*The task*
Render every line of the items below as a Markdown table with the columns Row and Line. Skip blank lines and leave out the pictures.
** BEGIN **
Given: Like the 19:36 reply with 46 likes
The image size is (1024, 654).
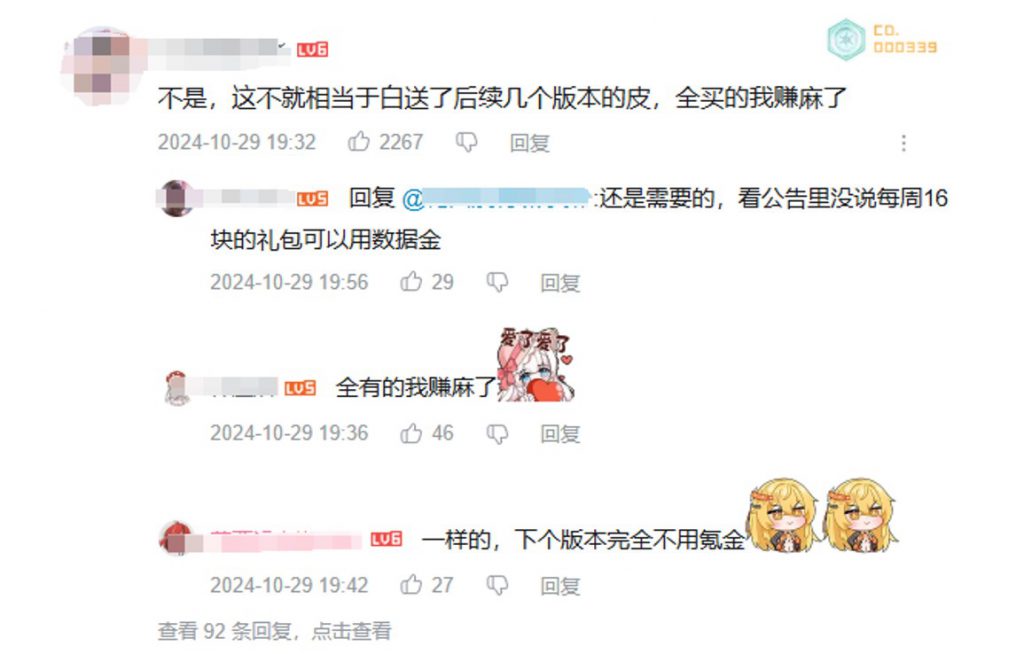Looking at the screenshot, I should coord(411,433).
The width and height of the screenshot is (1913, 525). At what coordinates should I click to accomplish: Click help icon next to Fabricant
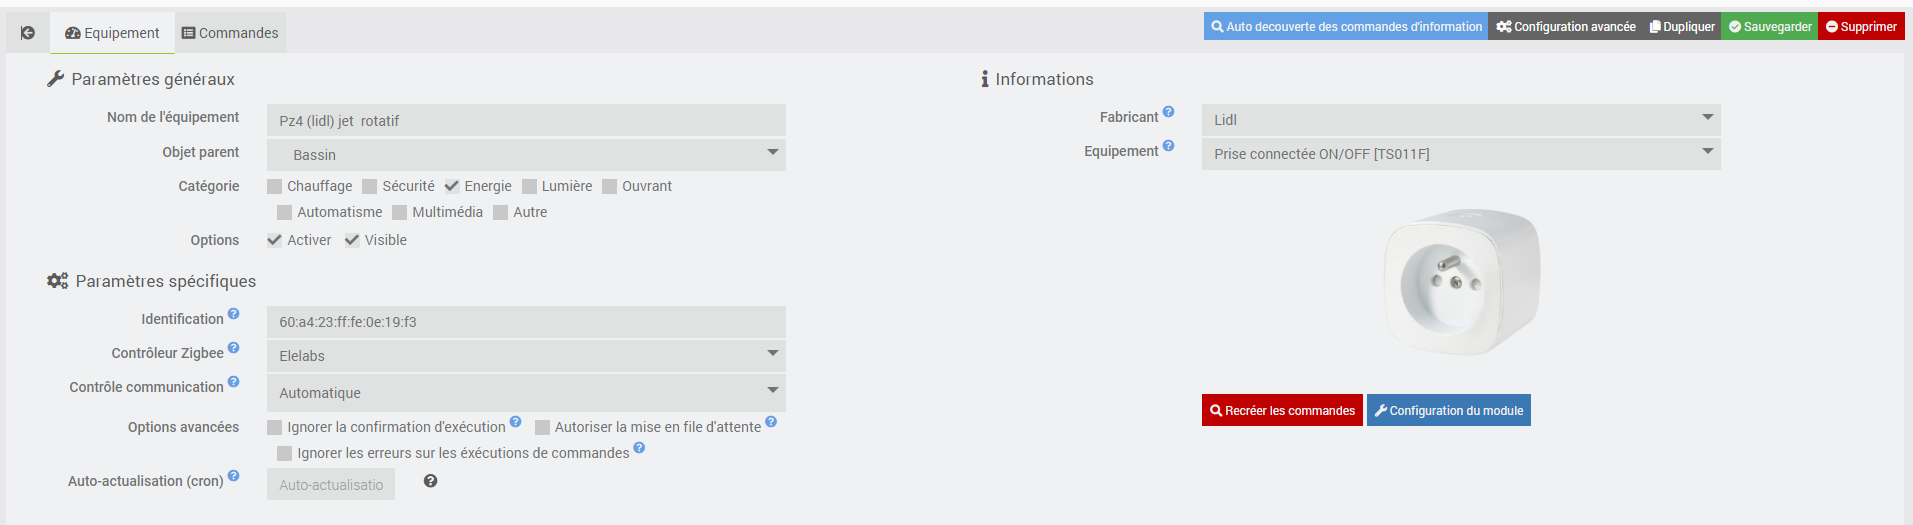click(1168, 112)
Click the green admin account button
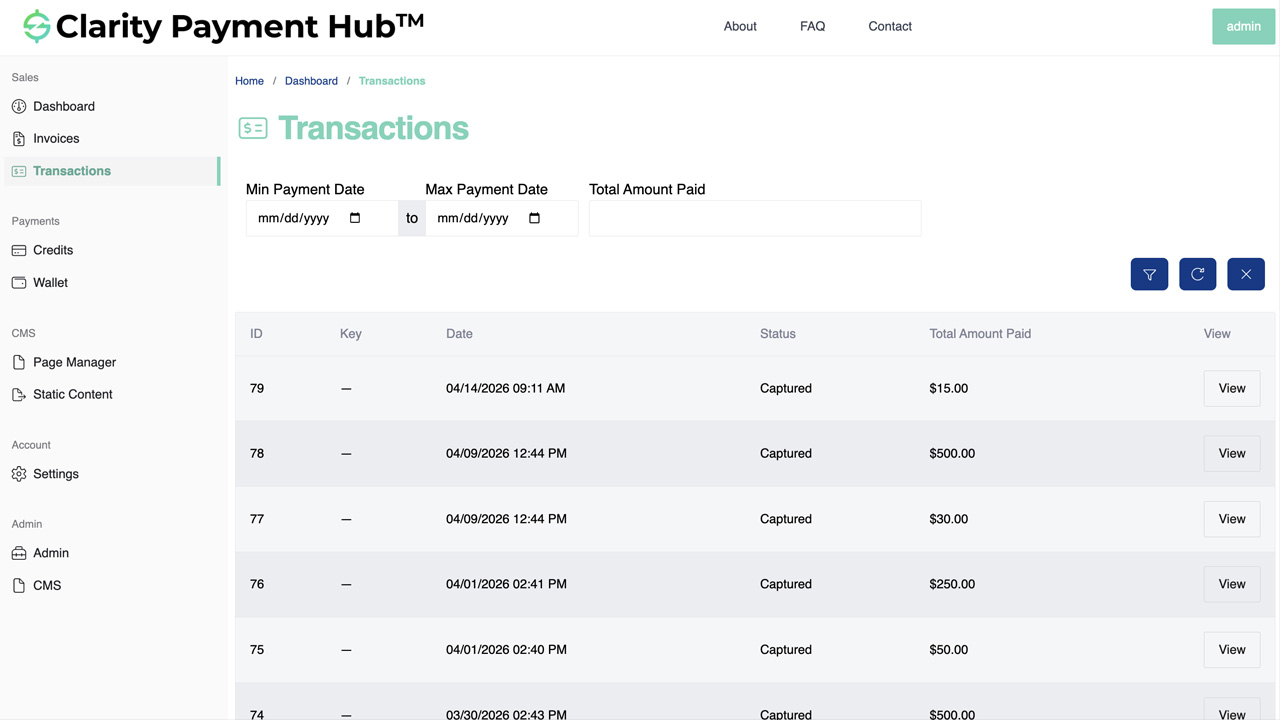The height and width of the screenshot is (720, 1280). (1242, 26)
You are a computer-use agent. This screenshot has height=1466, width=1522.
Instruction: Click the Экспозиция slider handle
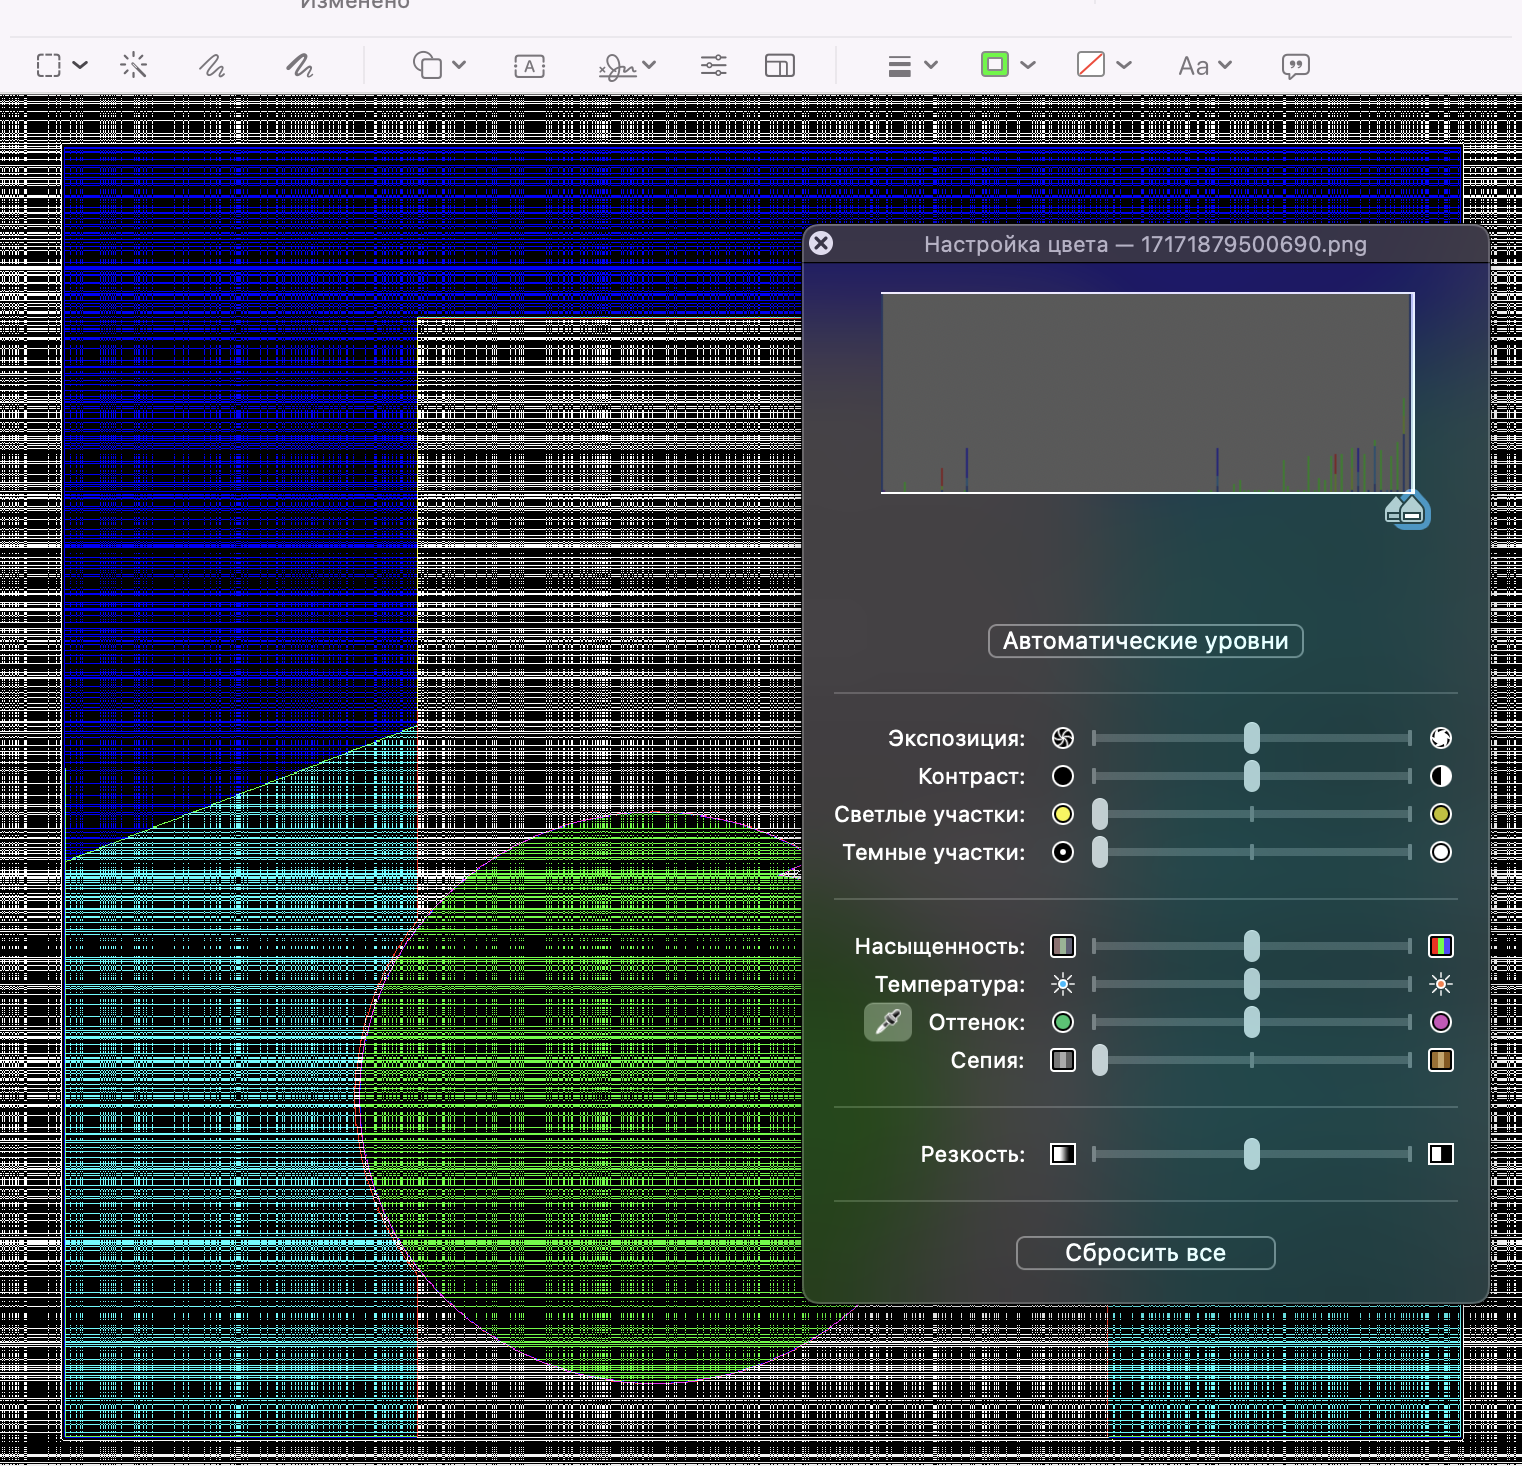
** END **
*Solution to the problem*
| Row | Line |
|---|---|
| 1 | Given: Like the 19:36 reply with 46 likes |
| 2 | The image size is (1024, 654). |
| 3 | Looking at the screenshot, I should coord(411,433). |
| 4 | The width and height of the screenshot is (1913, 525). At what coordinates should I click to accomplish: Click help icon next to Fabricant |
| 5 | click(1168, 112) |
| 6 | Click the green admin account button |
| 7 | The height and width of the screenshot is (720, 1280). (1242, 26) |
| 8 | You are a computer-use agent. This screenshot has height=1466, width=1522. |
| 9 | Instruction: Click the Экспозиция slider handle |